Der Antrag von Dr. Heinz (Drucksache VII-16) wird zur weiteren Beratung an den Vorstand der Bundesärztekammer überwiesen:

Der Ärztetag fordert die Bundesärztekammer und die Kassenärztliche Bundesvereinigung auf, gemeinsam eine praxisgerechte Medikamentendatenbank nur mit Wirkstoffnamen und Packungsgrößen zu erstellen. Diese Datenbank soll in die bestehenden Praxissysteme so eingebunden werden können, dass ein Großteil der täglichen Verordnungen aus dieser Datenbank erfolgen kann.

Begründung:

Nachdem wir jahrelang erfolglos eine Positivliste gefordert haben und nun die Apotheker weitgehende Substitutionsberechtigungen fordern, sollten wir dieses Thema offensiv aufgreifen.

Eine Verordnung eines Wirkstoffes in einer bestimmten Dosierung als Kapsel oder Tablette ohne Nennung eines Markennamens macht uns frei von jeglicher Preisverantwortung. Auch wenn man uns in der Vergangenheit immer wieder einreden wollte, wir könnten die Qualität von Pharmazeutika beurteilen, trifft dies nicht zu. Wir haben dies als Ärztinnen und Ärzte nicht gelernt und es gehört auch gar nicht zu unserer Profession. Für uns sollte es eine Selbstverständlichkeit sein, dass ein verordneter Wirkstoff von den Pharmazeuten in optimaler Qualität vorgehalten wird. Es gibt für uns nicht den geringsten Grund, ohne Honorar die billigsten Medikamente herauszusuchen und uns dann noch Gedanken über deren Qualität zu machen.

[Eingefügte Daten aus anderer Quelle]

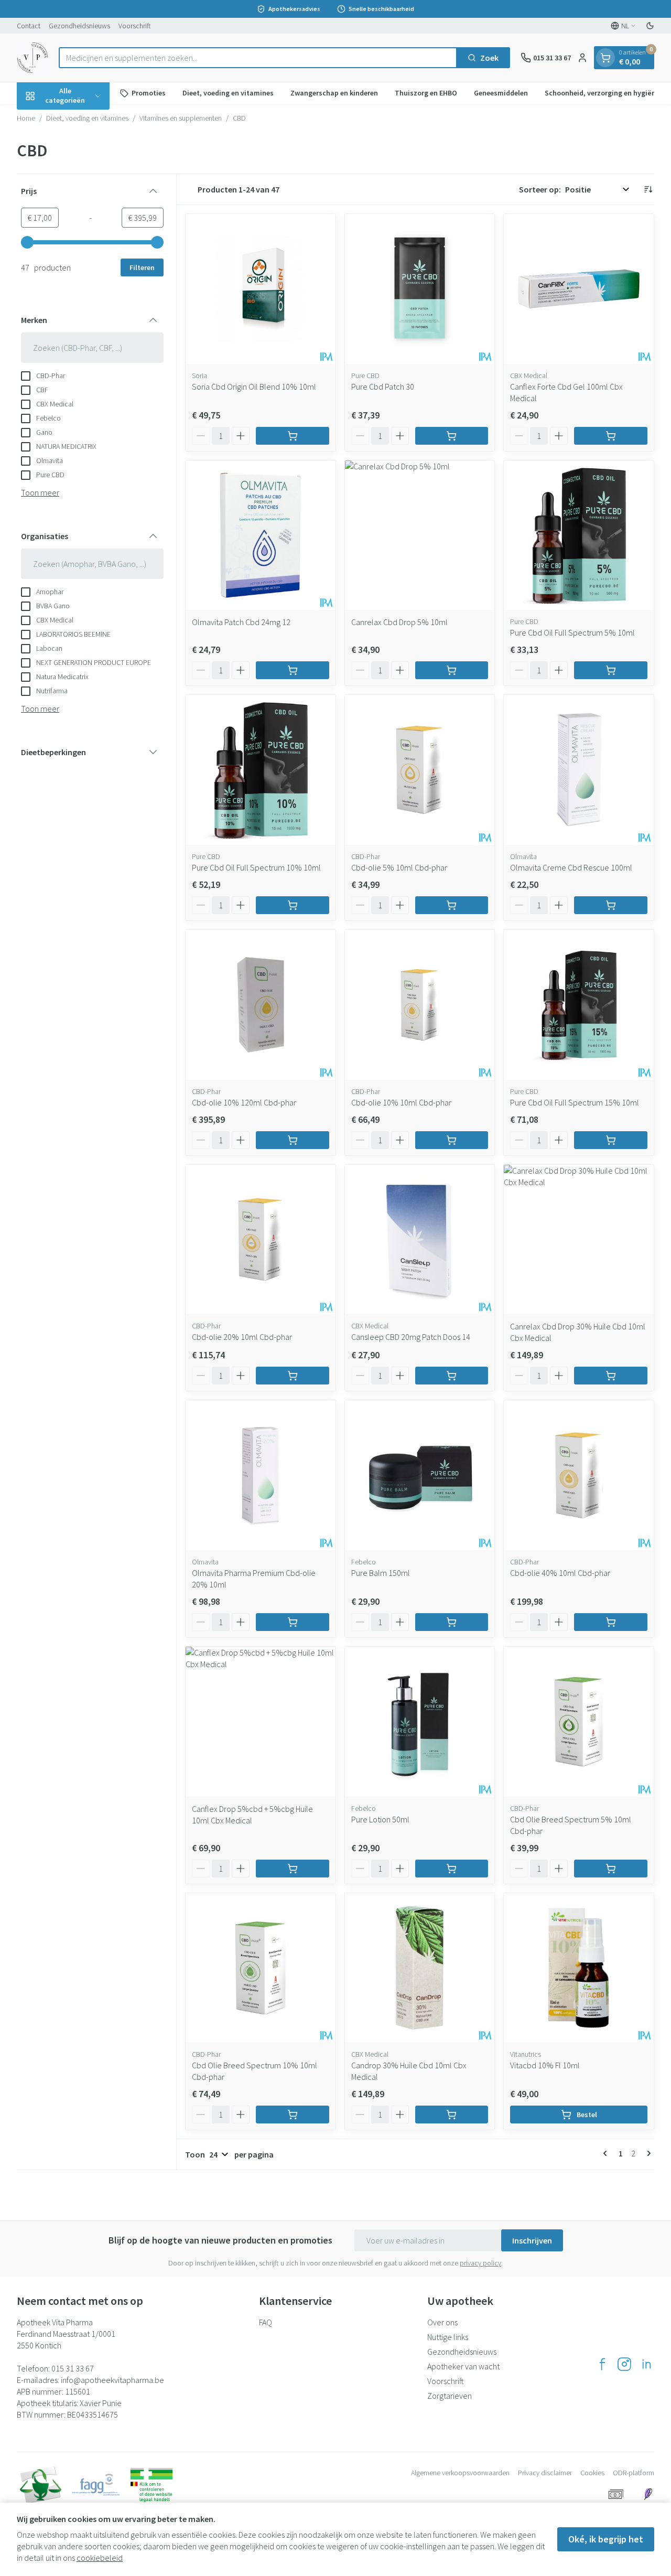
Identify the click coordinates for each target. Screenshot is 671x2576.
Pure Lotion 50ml (380, 1819)
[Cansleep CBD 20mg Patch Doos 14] (420, 1240)
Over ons (442, 2322)
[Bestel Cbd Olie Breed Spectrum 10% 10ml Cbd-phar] (292, 2114)
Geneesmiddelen (501, 93)
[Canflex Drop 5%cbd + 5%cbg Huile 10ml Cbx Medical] (261, 1722)
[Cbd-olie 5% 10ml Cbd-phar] (420, 770)
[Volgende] (647, 2153)
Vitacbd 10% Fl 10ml (545, 2065)
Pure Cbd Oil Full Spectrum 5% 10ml (572, 632)
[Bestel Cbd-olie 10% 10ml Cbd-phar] (452, 1140)
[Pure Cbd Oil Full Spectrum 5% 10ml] (579, 535)
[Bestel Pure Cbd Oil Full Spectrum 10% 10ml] (292, 905)
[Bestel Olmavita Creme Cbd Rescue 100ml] (610, 905)
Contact (28, 25)
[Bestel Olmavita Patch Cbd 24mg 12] (292, 670)
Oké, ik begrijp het (605, 2539)
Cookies (592, 2472)
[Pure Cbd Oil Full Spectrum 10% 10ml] (261, 770)
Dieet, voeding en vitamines (228, 93)
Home (26, 118)
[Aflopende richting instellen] (648, 189)
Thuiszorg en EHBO (426, 93)
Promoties (149, 93)
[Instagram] (624, 2364)
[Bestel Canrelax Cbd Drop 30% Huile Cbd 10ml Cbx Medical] (610, 1375)
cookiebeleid (100, 2557)
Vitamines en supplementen (180, 118)
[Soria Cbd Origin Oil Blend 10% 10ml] (261, 289)
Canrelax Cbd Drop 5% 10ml (399, 622)
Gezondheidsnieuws (79, 25)
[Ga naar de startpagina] (32, 57)
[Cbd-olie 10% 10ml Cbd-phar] (420, 1005)
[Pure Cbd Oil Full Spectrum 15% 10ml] (579, 1005)
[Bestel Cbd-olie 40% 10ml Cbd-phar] (610, 1622)
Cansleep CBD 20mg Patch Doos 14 (410, 1337)
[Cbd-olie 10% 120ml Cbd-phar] (261, 1005)
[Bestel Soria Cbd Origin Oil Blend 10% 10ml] (292, 436)
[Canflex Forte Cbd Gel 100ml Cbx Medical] (579, 289)
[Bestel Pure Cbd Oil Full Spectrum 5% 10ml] (610, 670)
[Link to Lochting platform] (648, 2494)
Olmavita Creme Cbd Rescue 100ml (571, 867)
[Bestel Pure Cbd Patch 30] (452, 436)
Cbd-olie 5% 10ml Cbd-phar (399, 867)
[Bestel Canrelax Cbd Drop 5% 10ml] (452, 670)
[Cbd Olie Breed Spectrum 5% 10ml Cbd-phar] (579, 1722)
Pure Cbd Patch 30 (382, 386)
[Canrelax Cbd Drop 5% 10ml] (420, 535)
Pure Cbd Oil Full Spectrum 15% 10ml (574, 1102)
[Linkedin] (646, 2364)
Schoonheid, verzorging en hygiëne (602, 93)
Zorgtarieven (449, 2395)
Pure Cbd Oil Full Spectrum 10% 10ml (256, 867)
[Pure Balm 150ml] (420, 1475)
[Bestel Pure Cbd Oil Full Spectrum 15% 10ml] (610, 1140)
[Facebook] (602, 2364)
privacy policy (480, 2263)
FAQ (265, 2322)
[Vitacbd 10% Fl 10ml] (579, 1968)
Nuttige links (447, 2337)
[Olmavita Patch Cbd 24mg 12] (261, 535)
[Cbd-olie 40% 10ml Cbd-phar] (579, 1475)
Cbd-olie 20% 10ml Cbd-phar (242, 1337)
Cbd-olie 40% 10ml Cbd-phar (560, 1573)
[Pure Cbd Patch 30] (420, 289)
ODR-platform (633, 2472)
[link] (607, 2153)
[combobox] (258, 57)
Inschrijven (532, 2240)
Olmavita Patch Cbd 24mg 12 (241, 622)
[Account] (582, 57)
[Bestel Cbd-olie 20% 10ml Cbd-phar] (292, 1375)
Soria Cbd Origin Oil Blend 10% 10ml (254, 386)
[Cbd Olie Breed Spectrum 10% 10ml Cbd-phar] (261, 1968)
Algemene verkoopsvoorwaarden (460, 2472)
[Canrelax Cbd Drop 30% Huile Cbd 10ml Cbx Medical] (579, 1240)
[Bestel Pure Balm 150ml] (452, 1622)
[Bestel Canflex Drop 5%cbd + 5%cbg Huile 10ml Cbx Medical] (292, 1868)
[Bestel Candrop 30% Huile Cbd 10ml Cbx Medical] (452, 2114)
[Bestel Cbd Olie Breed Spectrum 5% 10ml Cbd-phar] (610, 1868)
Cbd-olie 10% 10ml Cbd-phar (401, 1102)
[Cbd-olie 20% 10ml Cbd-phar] (261, 1240)
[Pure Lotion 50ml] (420, 1722)
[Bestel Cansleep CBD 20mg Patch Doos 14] (452, 1375)
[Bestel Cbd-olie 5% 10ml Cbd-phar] (452, 905)
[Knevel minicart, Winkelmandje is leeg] (605, 57)
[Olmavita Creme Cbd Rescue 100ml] (579, 770)
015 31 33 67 (72, 2368)
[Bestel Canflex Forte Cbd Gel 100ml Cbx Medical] (610, 436)
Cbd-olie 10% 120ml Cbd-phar (244, 1102)
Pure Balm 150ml (380, 1573)
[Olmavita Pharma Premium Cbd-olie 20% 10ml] (261, 1475)
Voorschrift (134, 25)
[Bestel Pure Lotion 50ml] (452, 1868)
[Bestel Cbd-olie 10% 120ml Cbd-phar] (292, 1140)
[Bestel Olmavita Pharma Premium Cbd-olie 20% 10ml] (292, 1622)
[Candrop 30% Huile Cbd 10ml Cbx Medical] (420, 1968)
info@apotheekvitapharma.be (112, 2380)
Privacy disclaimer (545, 2472)
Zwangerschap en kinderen (334, 93)
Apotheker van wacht (463, 2366)
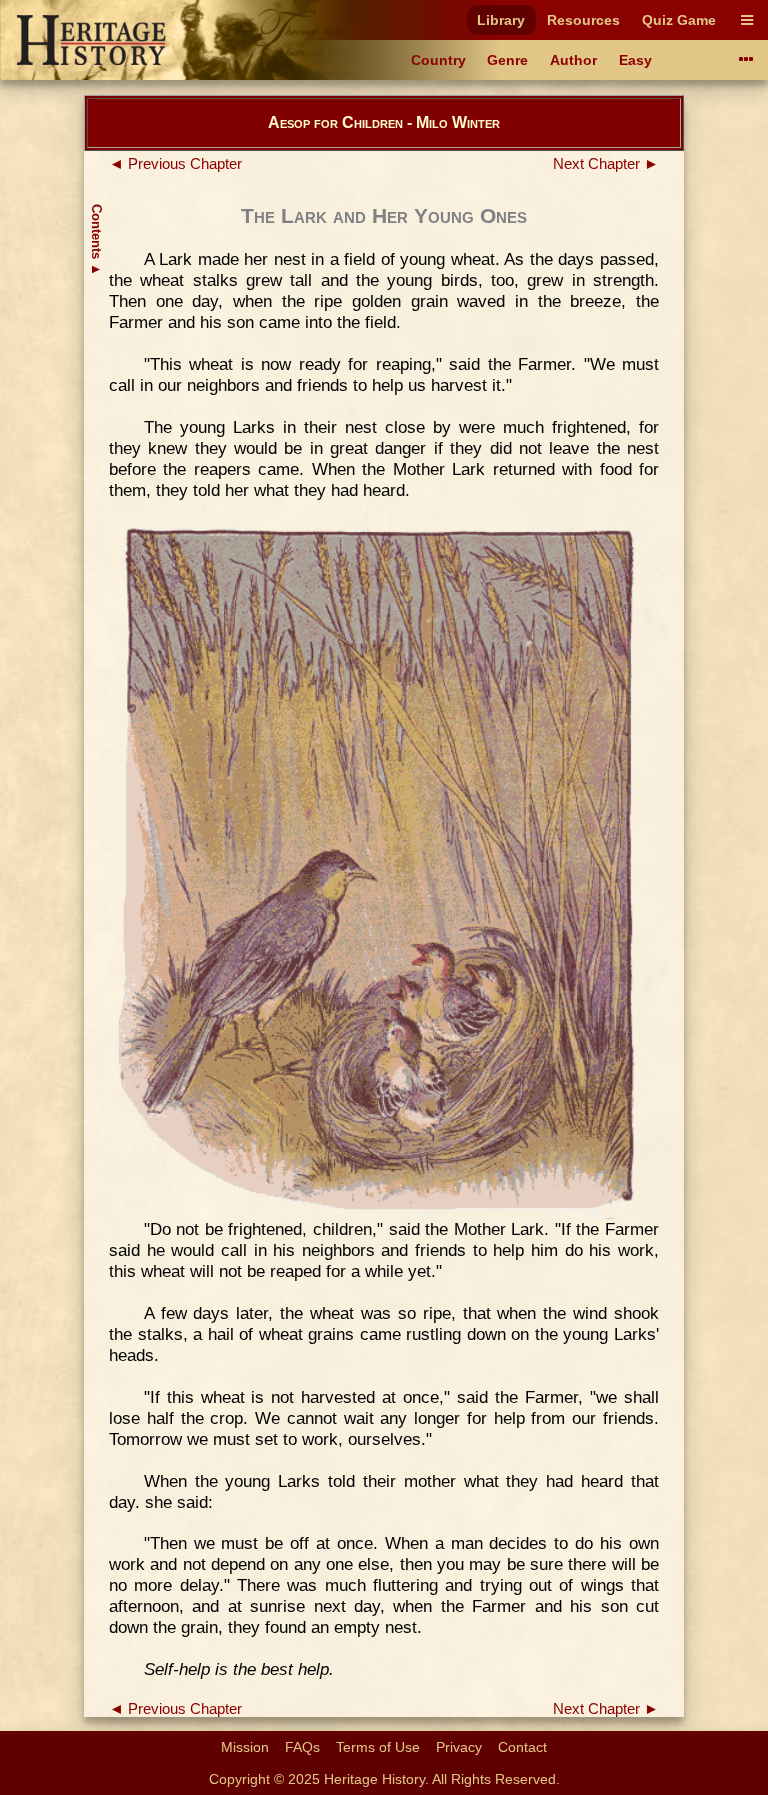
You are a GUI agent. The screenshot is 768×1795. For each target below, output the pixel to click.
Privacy (459, 1747)
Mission (245, 1747)
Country (438, 60)
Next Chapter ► (606, 164)
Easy (635, 60)
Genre (507, 60)
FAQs (302, 1747)
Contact (522, 1747)
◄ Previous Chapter (175, 164)
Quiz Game (679, 20)
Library (501, 20)
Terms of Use (378, 1747)
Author (573, 60)
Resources (583, 20)
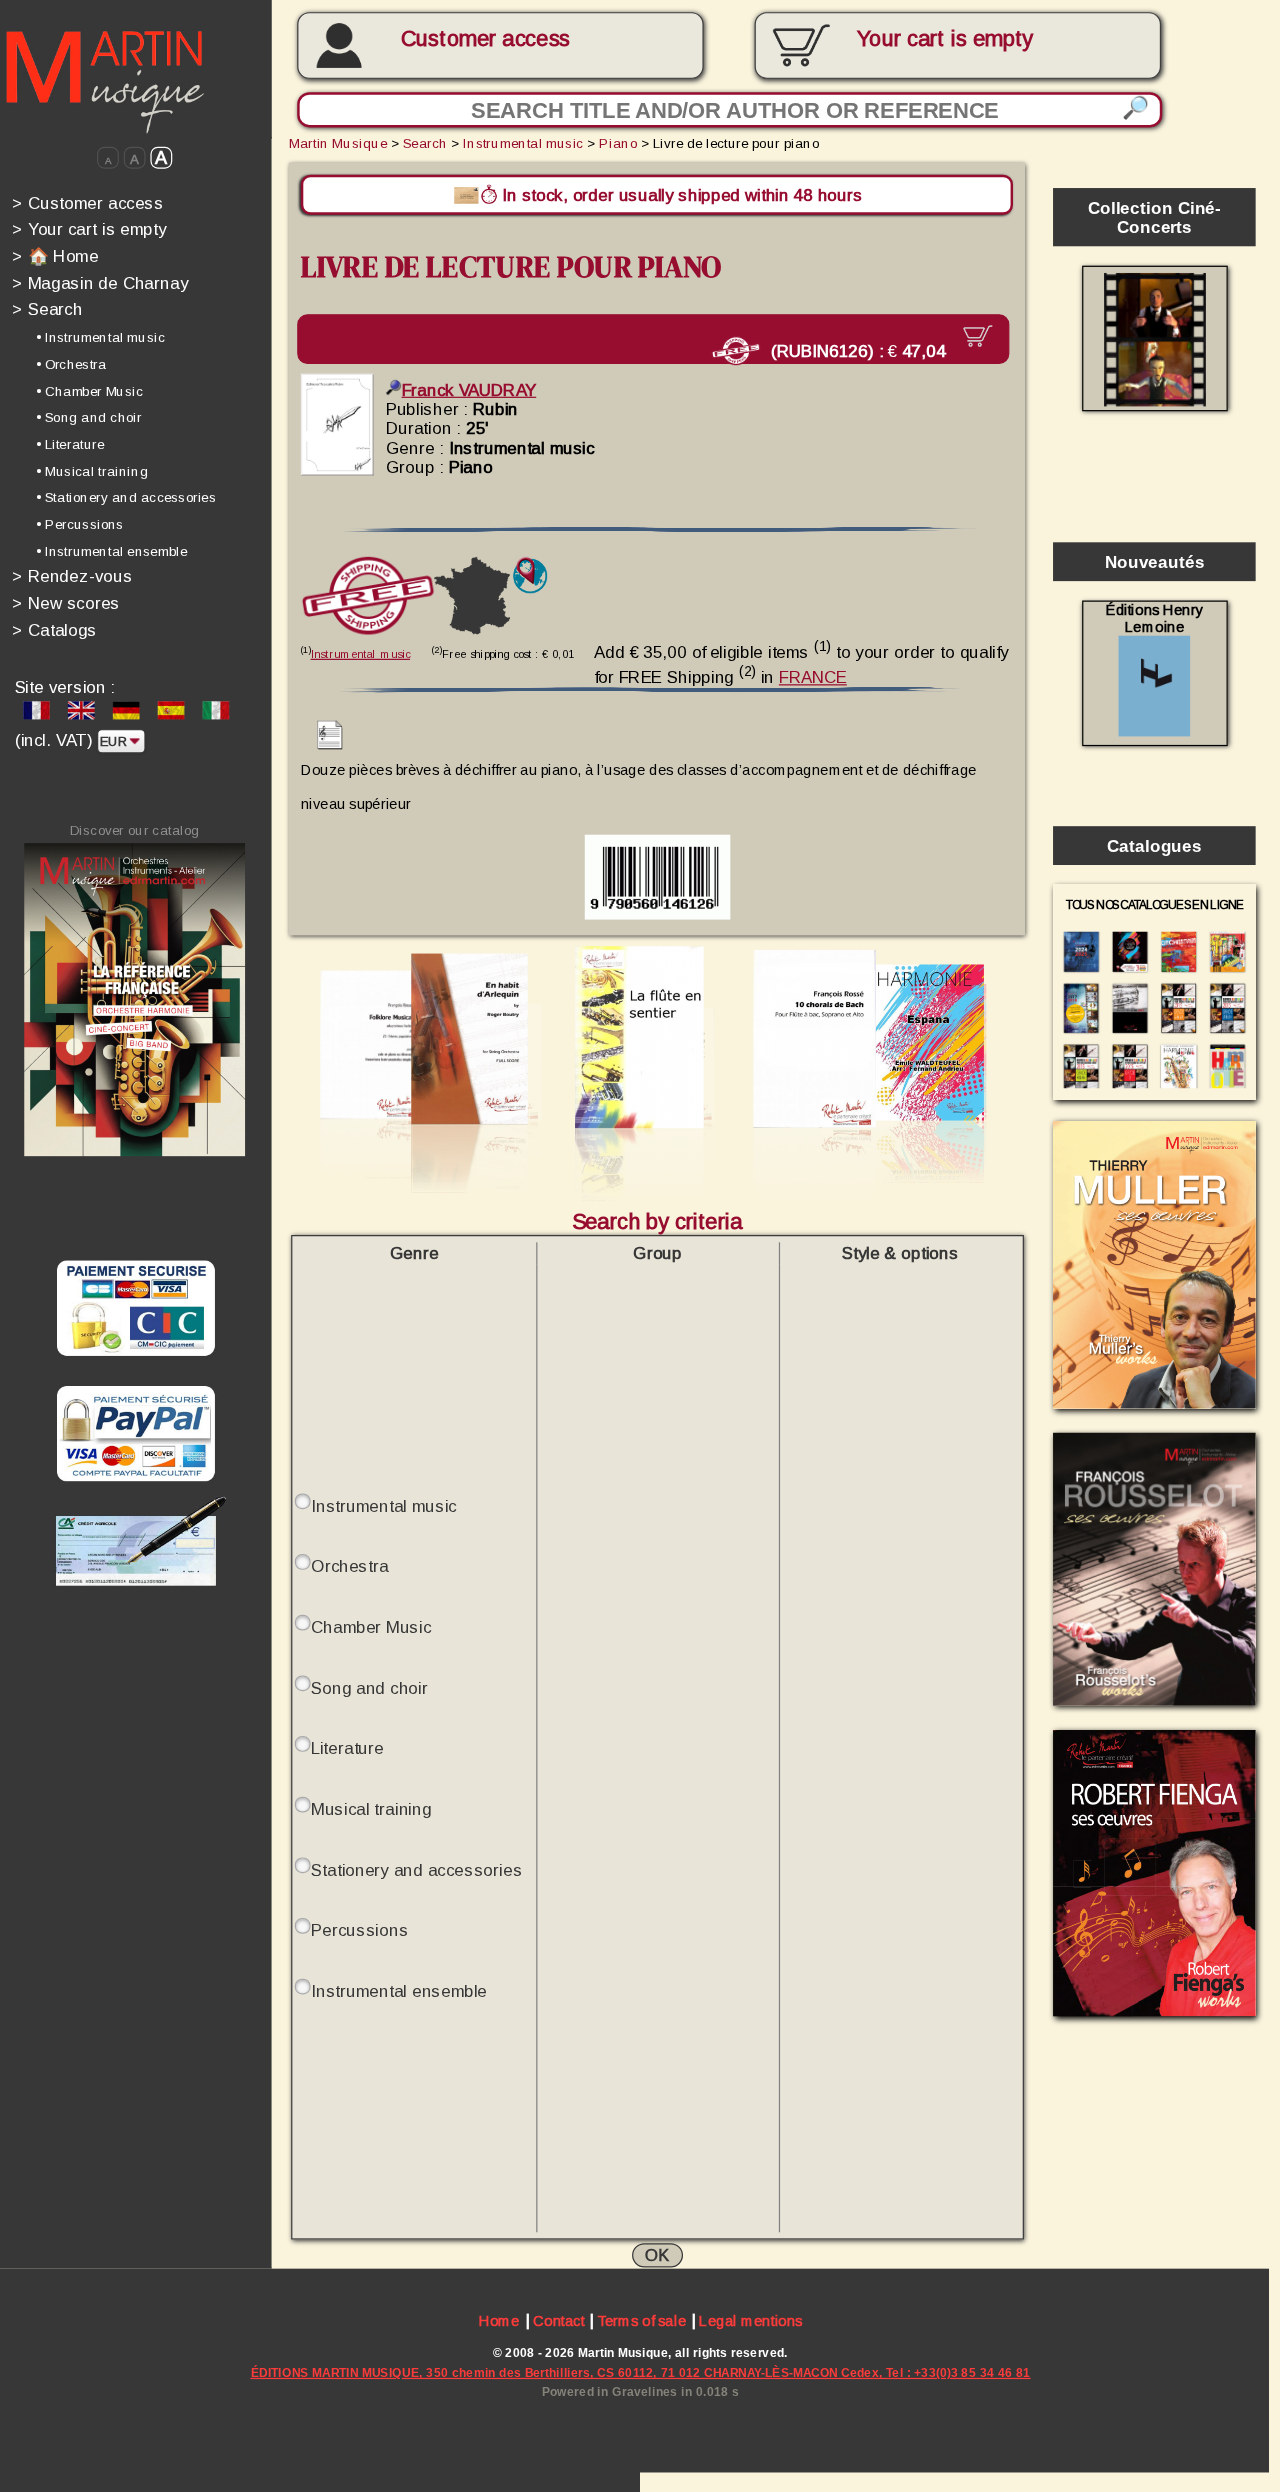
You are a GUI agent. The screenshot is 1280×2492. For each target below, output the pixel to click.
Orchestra (350, 1565)
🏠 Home (55, 255)
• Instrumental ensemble (111, 551)
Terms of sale (641, 2320)
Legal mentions (750, 2320)
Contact (558, 2320)
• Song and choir (89, 417)
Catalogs (54, 629)
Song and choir (369, 1686)
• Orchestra (71, 364)
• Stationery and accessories (126, 497)
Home (499, 2320)
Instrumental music (523, 143)
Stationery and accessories (416, 1868)
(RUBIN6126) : (855, 349)
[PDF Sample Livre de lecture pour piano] (329, 742)
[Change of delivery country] (530, 575)
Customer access (486, 39)
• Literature (70, 444)
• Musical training (92, 470)
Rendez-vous (72, 576)
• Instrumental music (100, 337)
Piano (618, 143)
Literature (347, 1747)
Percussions (359, 1929)
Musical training (371, 1808)
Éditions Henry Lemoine (1154, 619)
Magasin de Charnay (100, 282)
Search (47, 309)
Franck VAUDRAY (469, 389)
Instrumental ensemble (399, 1990)
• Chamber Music (89, 390)
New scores (66, 602)
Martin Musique (338, 143)
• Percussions (79, 524)
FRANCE (813, 676)
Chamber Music (371, 1626)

Eine Verordnung nur von Wirkstoffen und Mengen überträgt die Auswahl des Produktes auf den Patienten. Dieser ist natürlich frei, sich sein gewohntes Medikament vom Apotheker geben zu lassen. Sollte dort nur eine andere Marke bevorratet sein, weil diese günstig eingekauft wurde, geht der Patient eben in eine andere Apotheke. In Verbindung mit einer Prozentualen Zuzahlung (siehe separater Antrag) beginnt hier echte Marktwirtschaft.